This work proposes a data-driven approach to automatically construct a knowledge base of visualization design principles, overcoming the limitations of traditional rule-based methods that rely on manual curation and lack scalability. By applying feature extraction and forward–backward feature selection algorithms to a large-scale corpus of visualizations, the method learns interpretable design rules without human intervention. These rules are then organized into a structured knowledge base using knowledge graph techniques. The resulting system demonstrates strong scalability and cross-domain adaptability. Experimental results show consistent improvements of 1–15% in accuracy over existing methods on standard benchmarks for predicting effective visual designs, and achieve 97% accuracy on genomics visualization tasks, validating the approach’s generality and effectiveness.

Formal representations of the visualization design space, such as knowledge bases and graphs, consolidate design practices into a shared resource and enable automated reasoning and interpretable design recommendations. However, prior approaches typically depend on fixed, manually authored rules, making it difficult to build novel representations or extend them for different visualization domains.

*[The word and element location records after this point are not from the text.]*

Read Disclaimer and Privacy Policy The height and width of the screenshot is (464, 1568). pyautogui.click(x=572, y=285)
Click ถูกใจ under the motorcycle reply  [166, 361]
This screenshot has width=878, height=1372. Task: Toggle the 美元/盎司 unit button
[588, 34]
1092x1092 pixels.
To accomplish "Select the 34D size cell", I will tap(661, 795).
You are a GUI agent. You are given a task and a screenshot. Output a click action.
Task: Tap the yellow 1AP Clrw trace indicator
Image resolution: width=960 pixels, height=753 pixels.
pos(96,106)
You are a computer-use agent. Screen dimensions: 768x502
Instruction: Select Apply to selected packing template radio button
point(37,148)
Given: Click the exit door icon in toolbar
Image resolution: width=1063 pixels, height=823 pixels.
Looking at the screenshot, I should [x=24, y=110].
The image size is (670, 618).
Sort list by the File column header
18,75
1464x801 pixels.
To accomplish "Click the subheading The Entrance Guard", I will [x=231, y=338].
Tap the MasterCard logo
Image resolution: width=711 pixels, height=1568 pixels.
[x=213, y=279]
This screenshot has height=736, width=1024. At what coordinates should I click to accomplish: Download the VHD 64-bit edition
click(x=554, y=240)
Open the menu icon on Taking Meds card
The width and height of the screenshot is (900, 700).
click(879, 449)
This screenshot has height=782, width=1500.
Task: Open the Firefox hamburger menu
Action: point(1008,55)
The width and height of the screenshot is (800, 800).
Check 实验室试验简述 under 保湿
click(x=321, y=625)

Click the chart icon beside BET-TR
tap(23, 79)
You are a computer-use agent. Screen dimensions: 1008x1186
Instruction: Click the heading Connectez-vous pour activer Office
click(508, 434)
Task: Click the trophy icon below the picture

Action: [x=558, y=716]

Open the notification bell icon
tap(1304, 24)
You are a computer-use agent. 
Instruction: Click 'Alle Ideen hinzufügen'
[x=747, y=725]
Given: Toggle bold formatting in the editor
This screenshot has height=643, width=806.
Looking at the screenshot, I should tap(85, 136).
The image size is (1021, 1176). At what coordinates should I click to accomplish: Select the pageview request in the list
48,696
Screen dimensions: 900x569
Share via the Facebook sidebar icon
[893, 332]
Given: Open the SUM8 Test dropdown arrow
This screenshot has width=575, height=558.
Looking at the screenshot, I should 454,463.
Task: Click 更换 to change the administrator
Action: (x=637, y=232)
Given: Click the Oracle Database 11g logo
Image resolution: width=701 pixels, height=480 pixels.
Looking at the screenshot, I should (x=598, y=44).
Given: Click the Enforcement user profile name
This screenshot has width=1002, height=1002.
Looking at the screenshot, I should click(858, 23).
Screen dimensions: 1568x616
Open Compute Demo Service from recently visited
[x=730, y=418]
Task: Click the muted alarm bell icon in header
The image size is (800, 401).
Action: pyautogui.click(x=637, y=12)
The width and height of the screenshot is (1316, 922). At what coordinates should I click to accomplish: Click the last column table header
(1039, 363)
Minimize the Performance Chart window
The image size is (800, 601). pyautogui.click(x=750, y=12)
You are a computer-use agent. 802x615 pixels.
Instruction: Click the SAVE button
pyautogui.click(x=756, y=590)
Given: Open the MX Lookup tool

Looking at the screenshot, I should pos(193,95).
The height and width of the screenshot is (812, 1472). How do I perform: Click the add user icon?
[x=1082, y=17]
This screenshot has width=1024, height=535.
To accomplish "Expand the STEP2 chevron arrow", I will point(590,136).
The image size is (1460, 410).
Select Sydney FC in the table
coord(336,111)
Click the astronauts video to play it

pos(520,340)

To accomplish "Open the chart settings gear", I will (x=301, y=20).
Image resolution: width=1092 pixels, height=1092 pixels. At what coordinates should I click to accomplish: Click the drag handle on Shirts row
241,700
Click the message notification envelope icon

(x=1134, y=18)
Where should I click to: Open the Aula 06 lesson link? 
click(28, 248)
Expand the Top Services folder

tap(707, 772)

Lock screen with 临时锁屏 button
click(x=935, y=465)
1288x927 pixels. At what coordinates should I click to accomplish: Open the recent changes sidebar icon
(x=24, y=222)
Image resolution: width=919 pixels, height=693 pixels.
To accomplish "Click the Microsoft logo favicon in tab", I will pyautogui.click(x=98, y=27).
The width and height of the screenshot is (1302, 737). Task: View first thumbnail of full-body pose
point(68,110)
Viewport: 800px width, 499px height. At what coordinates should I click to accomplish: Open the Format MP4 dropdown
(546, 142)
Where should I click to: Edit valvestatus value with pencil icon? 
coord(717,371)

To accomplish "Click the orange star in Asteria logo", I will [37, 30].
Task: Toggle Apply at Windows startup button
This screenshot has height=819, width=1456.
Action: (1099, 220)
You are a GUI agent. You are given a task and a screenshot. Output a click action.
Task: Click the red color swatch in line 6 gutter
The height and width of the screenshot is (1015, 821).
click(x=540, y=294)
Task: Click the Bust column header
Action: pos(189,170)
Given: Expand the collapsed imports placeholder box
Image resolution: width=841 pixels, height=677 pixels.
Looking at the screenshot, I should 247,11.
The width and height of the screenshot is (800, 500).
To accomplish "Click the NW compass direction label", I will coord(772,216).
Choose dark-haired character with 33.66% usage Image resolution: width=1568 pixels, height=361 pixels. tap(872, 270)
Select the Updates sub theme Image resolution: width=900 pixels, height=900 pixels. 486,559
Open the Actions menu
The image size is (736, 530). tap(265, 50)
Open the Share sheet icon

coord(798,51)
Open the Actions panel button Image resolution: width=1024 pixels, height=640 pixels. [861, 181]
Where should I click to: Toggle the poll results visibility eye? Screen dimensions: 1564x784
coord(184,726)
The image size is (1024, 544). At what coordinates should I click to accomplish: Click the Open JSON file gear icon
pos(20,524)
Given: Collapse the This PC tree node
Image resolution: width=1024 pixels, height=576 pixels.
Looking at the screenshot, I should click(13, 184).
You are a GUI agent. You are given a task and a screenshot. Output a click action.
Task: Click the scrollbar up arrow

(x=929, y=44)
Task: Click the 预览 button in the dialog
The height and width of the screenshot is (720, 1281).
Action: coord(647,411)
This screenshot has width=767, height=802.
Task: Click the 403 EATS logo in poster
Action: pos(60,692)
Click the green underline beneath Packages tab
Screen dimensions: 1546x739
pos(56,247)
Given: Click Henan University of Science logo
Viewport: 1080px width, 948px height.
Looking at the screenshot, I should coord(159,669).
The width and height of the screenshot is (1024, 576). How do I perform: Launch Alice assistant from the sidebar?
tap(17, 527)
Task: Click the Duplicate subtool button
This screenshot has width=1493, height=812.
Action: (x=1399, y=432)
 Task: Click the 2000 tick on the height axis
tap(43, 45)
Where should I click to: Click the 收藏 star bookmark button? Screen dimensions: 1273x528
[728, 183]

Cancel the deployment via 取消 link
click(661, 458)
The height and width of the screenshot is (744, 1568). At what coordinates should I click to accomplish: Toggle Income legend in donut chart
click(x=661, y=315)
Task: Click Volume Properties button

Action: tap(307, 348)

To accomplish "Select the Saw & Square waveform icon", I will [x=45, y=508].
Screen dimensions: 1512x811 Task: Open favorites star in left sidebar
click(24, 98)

Instead, we propose data-driven methods that automatically synthesize visualization design knowledge bases. Specifically, our methods (1) extract candidate design features from a visualization corpus, (2) select features forward and backward, and (3) render the final knowledge base. In our benchmark evaluation compared to Draco 2, our synthesized knowledge base offers general and interpretable design features and improves the accuracy of predicting effective designs by 1-15% in varied training and test sets. When we apply our approach to genomics visualization, the synthesized knowledge base includes sensible features with accuracy up to 97%, demonstrating the applicability of our approach to other visualization domains.